L'économie du livre au seuil d'un cataclysme.

En France, on lit de plus en plus. Mais on achète de moins en moins de livres. Que lit-on ? Internet.
 
Internet, c'est le grand retour de l'écrit : avant Internet, on avait cessé de s'écrire, on se téléphonait. Avec Internet, on s'écrit, on s'écrit dans le double sens : on écrit à l'autre et on écrit sur soi. De mail en blog, en passant par divers formes de messages et de grafiti sur les murs de facebook, on écrit et on lit sans cesse.

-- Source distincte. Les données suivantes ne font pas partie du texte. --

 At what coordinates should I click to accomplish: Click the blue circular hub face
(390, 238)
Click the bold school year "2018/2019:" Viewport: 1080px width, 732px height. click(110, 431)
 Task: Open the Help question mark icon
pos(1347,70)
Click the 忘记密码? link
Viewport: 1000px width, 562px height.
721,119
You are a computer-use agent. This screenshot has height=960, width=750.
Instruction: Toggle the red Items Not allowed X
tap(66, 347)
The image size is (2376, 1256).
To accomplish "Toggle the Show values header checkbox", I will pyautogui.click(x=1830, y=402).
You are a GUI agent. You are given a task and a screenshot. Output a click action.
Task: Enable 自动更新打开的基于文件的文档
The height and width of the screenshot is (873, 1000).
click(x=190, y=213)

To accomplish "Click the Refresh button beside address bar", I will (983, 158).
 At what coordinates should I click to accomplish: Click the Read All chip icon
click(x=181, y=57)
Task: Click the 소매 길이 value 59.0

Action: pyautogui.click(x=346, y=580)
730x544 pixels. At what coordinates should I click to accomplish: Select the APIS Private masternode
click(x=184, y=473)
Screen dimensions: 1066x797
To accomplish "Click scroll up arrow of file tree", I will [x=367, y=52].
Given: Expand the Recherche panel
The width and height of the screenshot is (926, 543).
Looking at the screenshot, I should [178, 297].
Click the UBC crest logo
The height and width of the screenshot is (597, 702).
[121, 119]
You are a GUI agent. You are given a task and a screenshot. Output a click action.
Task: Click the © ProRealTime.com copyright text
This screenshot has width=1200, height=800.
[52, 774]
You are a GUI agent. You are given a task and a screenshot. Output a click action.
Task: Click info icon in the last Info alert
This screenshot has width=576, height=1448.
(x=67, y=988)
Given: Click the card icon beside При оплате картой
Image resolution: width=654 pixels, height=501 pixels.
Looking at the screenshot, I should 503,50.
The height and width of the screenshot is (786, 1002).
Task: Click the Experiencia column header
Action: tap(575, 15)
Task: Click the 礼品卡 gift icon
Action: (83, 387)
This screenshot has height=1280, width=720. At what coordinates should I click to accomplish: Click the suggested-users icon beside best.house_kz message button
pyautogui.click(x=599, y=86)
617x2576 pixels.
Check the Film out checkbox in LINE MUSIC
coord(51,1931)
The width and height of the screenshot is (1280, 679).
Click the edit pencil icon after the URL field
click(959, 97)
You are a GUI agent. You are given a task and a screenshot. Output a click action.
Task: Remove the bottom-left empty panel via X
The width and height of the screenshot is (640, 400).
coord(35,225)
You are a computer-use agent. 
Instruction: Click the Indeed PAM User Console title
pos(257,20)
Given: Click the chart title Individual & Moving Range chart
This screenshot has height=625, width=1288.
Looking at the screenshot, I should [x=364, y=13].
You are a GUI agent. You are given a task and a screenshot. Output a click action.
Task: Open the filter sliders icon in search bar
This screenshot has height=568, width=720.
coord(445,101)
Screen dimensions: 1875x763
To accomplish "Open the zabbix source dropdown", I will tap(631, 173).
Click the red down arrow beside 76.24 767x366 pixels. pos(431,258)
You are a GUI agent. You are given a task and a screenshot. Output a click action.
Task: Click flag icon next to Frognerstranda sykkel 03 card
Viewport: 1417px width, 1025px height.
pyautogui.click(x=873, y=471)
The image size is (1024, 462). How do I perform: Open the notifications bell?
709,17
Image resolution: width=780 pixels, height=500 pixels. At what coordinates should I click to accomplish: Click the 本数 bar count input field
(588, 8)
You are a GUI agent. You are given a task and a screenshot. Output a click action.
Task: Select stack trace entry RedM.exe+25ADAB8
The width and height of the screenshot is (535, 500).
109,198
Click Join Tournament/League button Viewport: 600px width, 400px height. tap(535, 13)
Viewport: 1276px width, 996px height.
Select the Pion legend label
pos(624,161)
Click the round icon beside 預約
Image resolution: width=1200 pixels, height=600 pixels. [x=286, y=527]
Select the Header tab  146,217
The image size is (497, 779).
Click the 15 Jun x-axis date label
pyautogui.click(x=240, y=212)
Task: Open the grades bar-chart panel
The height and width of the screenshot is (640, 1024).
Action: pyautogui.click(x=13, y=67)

Des messages souvent courts, certes, mais des textes.
 
Est-ce pourquoi l'on achète de moins en moins de livres ? Peut-être.
 
Quelques segments du marché ont déjà pris plus qu'un énorme coup dans les gencives : le livre de collection, par exemple. D'une part, parce que les gens n'ont pas d'argent, donc pas de fonds pour collectionner, mais aussi parce que des ouvrages jusqu'ici introuvables sont disponibles gratuitement sur Gallica, la version numérique de la BNF.
 
Tant mieux pour les lecteurs, me direz-vous, mais c'est un secteur commercial sinistré : il y avait une bonne demi-douzaine de librairies de livres de collection en Bretagne voici dix ans (outre le "nid" à Bécherel, ville qui s'est dédiée au livre), il n'en reste plus qu'une ou deux.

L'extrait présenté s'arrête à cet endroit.